A hacker, who wishes to remain anonymous, plans to dump the apparent names, job titles, email addresses and phone numbers of over 20,000 supposed Federal Bureau of Investigation (FBI) employees, as well as over 9,000 alleged Department of Homeland Security (DHS) employees, Motherboard has learned.
The hacker also claims to have downloaded hundreds of gigabytes of data from a Department of Justice (DOJ) computer, although that data has not been published.
Update: on Monday, both employee lists were published online.
On Sunday, Motherboard obtained the supposedly soon-to-be-leaked data and called a large selection of random numbers in both the DHS and FBI databases. Many of the calls went through to their respective voicemail boxes, and the names for their supposed owners matched with those in the database. At one point, Motherboard reached the operations center of the FBI, according to the person on the other end.
One alleged FBI intelligence analyst did pick up the phone, and identified herself as the same name as listed in the database. A DHS employee did the same, but did not feel comfortable confirming his job title, he said.
A small number of the phones listed for specific agents or employees, however, went through to generic operator desks in various departments. One FBI number that Motherboard dialed did go through to a voicemail box, but the recorded message seemed to indicate it was owned by somebody else. This also applied to two of the DHS numbers.
After several calls, Motherboard was passed through to the State and Local desk at the National Operations Centre, part of the DHS. That department told Motherboard that this was the first they had heard about the supposed data breach.

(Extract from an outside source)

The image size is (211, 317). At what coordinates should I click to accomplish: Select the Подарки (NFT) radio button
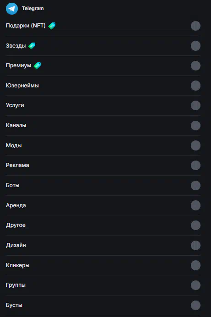(x=195, y=26)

The job titles included in the data cover all sorts of different departments: contractors, biologists, special agents, task force officers, technicians, intelligence analysts, language specialists, and much more.
The data was obtained, the hacker told Motherboard, by first compromising the email account of a DoJ employee, although he would not elaborate on how that account was accessed in the first place. (On Monday, the hacker used the DoJ email account to contact this reporter).
“I clicked on it and I had full access to the computer.”
From there, he tried logging into a DoJ web portal, but when that didn't work, he phoned up the relevant department.
“So I called up, told them I was new and I didn't understand how to get past [the portal],” the hacker told Motherboard. “They asked if I had a token code, I said no, they said that's fine—just use our one.”
The hacker says he then logged in, clicked on a link to a personal computer which took him to an online virtual machine, and entered in the credentials of the already hacked email account. After this, the hacker was presented with the option of three different computers to access, he claimed, and one was the work machine of the person behind the originally hacked email account.
“I clicked on it and I had full access to the computer,” the hacker said. Here the hacker could access the user's documents, as well as other documents on the local network.
The databases of supposed government workers were on a DoJ intranet, the hacker claimed. It is not fully clear when the hacker intends to dump the databases.
The hacker also said that he downloaded around 200GB of files, out of 1TB that he had access to.
“I HAD access to it, I couldn't take all of the 1TB,” he said. He claimed that some of the files' contents included military emails, and credit card numbers. This supposed data was not provided to Motherboard.
This is just the latest in a series of hacks targeting US government employees. Back in October, hackers claiming a pro-Palestine political stance broke into the email account of CIA Director John Brennan. This was followed by a prank, in which calls to the Director of National Intelligence James Clapper would be forwarded to the Free Palestine Movement.
The Department of Justice did not respond to Motherboard's request for comment, and the FBI was not reachable. Motherboard provided a copy of the apparent DHS data to the National Infrastructure Coordinating Center (NICC) which is part of the DHS, but it declined to comment. A DHS public affairs officer did not immediately respond to Motherboard's request for comment.
Update 8 February 2016: After the publication of this article, a Twitter account with a pro-Palestinian message published the apparent details of the 9,000 DHS employees. The account also tweeted a screenshot supposedly from the Department of Justice computers that the hacker claimed to have accessed.
Update 8 February 2016 1.20PM ET: The DHS emailed with the following comment from spokesperson S.Y. Lee: "We are looking into the reports of purported disclosure of DHS employee contact information. We take these reports very seriously, however there is no indication at this time that there is any breach of sensitive or personally identifiable information."